Aim of the exercise:
Scan the records below. List lines holding "header".
═══ Data shown ═══
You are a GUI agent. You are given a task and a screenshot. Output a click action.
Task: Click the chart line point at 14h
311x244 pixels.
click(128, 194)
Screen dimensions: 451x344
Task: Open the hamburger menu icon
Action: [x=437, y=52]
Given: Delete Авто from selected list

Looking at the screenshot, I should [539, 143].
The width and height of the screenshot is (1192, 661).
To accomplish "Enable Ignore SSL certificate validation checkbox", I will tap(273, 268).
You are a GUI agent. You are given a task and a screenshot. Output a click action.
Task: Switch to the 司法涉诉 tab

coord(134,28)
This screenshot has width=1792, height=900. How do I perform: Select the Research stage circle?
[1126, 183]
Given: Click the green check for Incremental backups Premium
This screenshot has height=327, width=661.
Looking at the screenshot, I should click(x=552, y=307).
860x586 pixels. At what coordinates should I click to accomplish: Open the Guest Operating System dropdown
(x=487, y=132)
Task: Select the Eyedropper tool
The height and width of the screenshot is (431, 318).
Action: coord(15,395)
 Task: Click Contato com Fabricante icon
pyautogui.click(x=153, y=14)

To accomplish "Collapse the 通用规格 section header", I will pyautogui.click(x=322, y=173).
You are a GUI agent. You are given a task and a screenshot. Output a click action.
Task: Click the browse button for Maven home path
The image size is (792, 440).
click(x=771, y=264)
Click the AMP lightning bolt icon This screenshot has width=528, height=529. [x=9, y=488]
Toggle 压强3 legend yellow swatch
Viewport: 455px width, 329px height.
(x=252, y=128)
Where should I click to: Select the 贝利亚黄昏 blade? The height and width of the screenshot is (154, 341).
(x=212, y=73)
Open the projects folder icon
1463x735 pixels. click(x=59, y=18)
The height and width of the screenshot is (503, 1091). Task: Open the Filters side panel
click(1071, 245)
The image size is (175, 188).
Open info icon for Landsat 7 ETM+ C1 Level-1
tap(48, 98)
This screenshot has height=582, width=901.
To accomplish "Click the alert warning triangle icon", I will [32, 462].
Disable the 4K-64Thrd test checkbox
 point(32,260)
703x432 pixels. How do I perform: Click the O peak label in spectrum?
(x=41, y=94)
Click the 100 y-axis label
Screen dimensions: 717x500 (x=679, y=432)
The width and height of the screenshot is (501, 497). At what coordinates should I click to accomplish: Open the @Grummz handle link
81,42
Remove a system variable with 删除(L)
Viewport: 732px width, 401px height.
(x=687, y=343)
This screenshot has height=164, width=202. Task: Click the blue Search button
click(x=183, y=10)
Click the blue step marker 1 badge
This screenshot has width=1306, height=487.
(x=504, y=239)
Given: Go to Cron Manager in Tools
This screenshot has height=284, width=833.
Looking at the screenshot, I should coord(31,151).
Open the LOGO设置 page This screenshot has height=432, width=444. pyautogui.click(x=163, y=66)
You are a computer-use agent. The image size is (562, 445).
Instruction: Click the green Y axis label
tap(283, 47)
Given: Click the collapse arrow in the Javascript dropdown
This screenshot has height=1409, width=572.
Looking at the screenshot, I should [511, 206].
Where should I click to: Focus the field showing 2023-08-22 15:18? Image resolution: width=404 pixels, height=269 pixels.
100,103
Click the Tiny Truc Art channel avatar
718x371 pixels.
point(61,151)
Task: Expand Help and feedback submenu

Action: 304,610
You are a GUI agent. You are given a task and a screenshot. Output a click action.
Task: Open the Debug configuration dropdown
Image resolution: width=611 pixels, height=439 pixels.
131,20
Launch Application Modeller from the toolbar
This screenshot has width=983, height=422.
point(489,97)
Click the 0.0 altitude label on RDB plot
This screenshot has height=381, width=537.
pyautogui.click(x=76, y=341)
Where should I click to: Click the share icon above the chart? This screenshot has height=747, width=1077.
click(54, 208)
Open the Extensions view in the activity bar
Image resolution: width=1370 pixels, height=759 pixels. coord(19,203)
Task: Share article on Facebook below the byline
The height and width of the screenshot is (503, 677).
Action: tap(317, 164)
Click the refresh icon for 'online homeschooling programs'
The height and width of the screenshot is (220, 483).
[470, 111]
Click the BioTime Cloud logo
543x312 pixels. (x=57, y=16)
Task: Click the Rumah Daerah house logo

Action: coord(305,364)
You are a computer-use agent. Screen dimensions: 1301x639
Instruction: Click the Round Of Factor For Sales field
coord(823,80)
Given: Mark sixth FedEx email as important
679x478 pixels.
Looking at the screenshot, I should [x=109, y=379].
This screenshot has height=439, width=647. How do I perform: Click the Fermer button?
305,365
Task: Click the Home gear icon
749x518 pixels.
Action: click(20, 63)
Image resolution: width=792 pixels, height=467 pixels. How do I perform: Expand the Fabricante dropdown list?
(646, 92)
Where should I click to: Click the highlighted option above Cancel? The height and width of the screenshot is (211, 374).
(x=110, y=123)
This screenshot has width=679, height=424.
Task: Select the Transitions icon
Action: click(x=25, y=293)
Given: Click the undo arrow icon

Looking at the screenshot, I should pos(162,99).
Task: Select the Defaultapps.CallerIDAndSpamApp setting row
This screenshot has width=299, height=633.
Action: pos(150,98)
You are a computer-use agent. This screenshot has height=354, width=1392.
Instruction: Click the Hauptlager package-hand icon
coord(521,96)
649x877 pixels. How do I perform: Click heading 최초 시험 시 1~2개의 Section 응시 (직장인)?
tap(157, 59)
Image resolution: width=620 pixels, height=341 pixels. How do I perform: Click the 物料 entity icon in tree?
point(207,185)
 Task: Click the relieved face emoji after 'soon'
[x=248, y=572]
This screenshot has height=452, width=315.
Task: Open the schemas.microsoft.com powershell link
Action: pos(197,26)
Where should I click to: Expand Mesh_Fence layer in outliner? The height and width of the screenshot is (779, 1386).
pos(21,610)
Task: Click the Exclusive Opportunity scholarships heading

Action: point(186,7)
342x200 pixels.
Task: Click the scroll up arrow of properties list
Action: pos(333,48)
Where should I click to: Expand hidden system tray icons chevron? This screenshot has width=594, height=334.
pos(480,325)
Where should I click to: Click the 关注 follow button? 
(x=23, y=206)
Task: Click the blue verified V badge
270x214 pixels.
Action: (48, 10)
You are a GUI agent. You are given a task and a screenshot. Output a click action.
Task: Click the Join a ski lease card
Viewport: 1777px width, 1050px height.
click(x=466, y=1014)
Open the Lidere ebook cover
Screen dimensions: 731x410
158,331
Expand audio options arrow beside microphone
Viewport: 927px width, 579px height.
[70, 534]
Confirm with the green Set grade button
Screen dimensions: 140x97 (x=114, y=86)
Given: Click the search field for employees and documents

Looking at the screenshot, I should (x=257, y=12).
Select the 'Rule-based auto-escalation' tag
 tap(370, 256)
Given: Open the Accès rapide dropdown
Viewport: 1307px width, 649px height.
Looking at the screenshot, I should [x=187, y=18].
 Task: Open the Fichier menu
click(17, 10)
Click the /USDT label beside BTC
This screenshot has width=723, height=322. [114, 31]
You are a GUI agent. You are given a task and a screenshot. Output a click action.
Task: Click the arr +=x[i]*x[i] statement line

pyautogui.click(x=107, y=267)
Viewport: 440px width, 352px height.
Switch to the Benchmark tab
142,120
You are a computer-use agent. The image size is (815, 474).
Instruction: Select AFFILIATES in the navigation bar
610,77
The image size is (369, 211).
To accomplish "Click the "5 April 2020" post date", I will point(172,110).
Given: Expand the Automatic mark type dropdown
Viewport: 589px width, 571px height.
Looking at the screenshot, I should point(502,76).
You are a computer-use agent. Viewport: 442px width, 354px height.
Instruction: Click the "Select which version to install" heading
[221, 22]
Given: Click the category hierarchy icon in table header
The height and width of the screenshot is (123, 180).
═══
Written solution:
To accomplish "Collapse the 通用规格 section header", I will pyautogui.click(x=322, y=173).
Given: Click the category hierarchy icon in table header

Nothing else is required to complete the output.